Americans and the American media only seem to grasp a tragedy, problem, disaster or disease when it happens to a celebrity. I guess we can’t help it. We’re just narrow-minded imbeciles who require a larger-than-life figure through which to experience human emotion vicariously, even if the exact same problem has confronted us personally for years.
I’m old enough to remember the murmuring and below-the-radar panic about HIV/AIDS in the early 80s, when deaths were occurring in increasingly large numbers, especially among gay men. If you lived in or near a major American city, chances were you either knew someone with the disease or knew someone who knew someone. There was a line of defense being drawn in the gay community but nothing even close to an effective treatment and very limited research funding. For at least a few years, the President of the United States never publicly acknowledged the disease.

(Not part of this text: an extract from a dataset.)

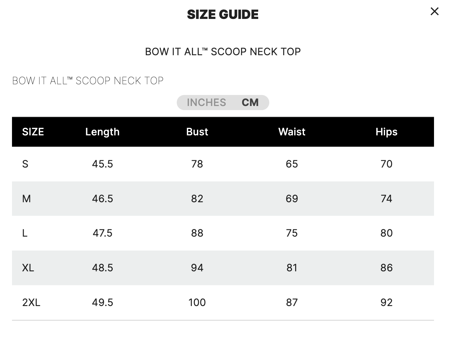Select the S size row label
Viewport: 452px width, 342px height.
[x=25, y=164]
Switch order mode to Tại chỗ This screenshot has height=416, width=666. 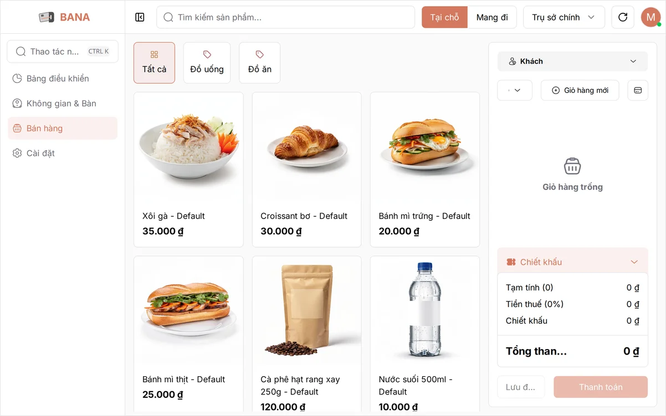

Then Rock Hudson died. Nightly broadcast news and print coverage of the epidemic ballooned. Research started to boom. There were a bunch of made-for-TV movies about AIDS. Ronald Reagan finally used the word in speech. And countless talking heads thanked Rock Hudson for dying and thereby thrusting the illness into the lexicon. Normalizing it. Making it graspable. Several years and tens of thousands of deaths later, Magic Johnson announced publicly he had contracted HIV and as a straight black male superstar athlete made the disease that much more accessible to a nation with an IQ of 3.
I have nothing against Gwyneth Paltrow or Angelina Jolie. They’re talented actresses who didn’t deserve to be humiliated. I’m glad they had other life options than to continue getting slimed on by the repulsive ball of puss that is Harvey Weinstein. You can’t blame them for making 10, 15, even 20 million dollars per movie plus points off the back end with other less abusive studios. Most significantly, they didn’t choose to be the Rock Hudson or Magic Johnson of this era. It just wound up that way.
But I don’t care very much about them or about Harvey Weinstein. Sorry. By virtue of my non-stellar appearance and lack of a healthy seven-figure income, I wound up assigned to the real world, where much worse things happen to much poorer people with more responsibility, little or no recourse, and not even the remote possibility of public sympathy.
I could spew ten thousand words about the nauseating indignities suffered by women friends and family, but one—not anywhere near the worst—stands out in my mind. It was the 1988 bachelorette party held for my wife-to-be by her employer, Shearson Lehman. She was a low-rung MIS specialist making about $30 K, surrounded by hotshot brokers and managers who wouldn’t have cared that over the years she would acquire a second, then later a third university degree. They were living in the moment. And in that moment, one Weinstein brat jammed his tongue down her throat. Another whipped out his member and slapped it on the table they were sitting at. By virtue of not being invited to that gig, I got to continue my own career and eventually become a father instead of spending time in the very penitentiary where these miscreants belonged.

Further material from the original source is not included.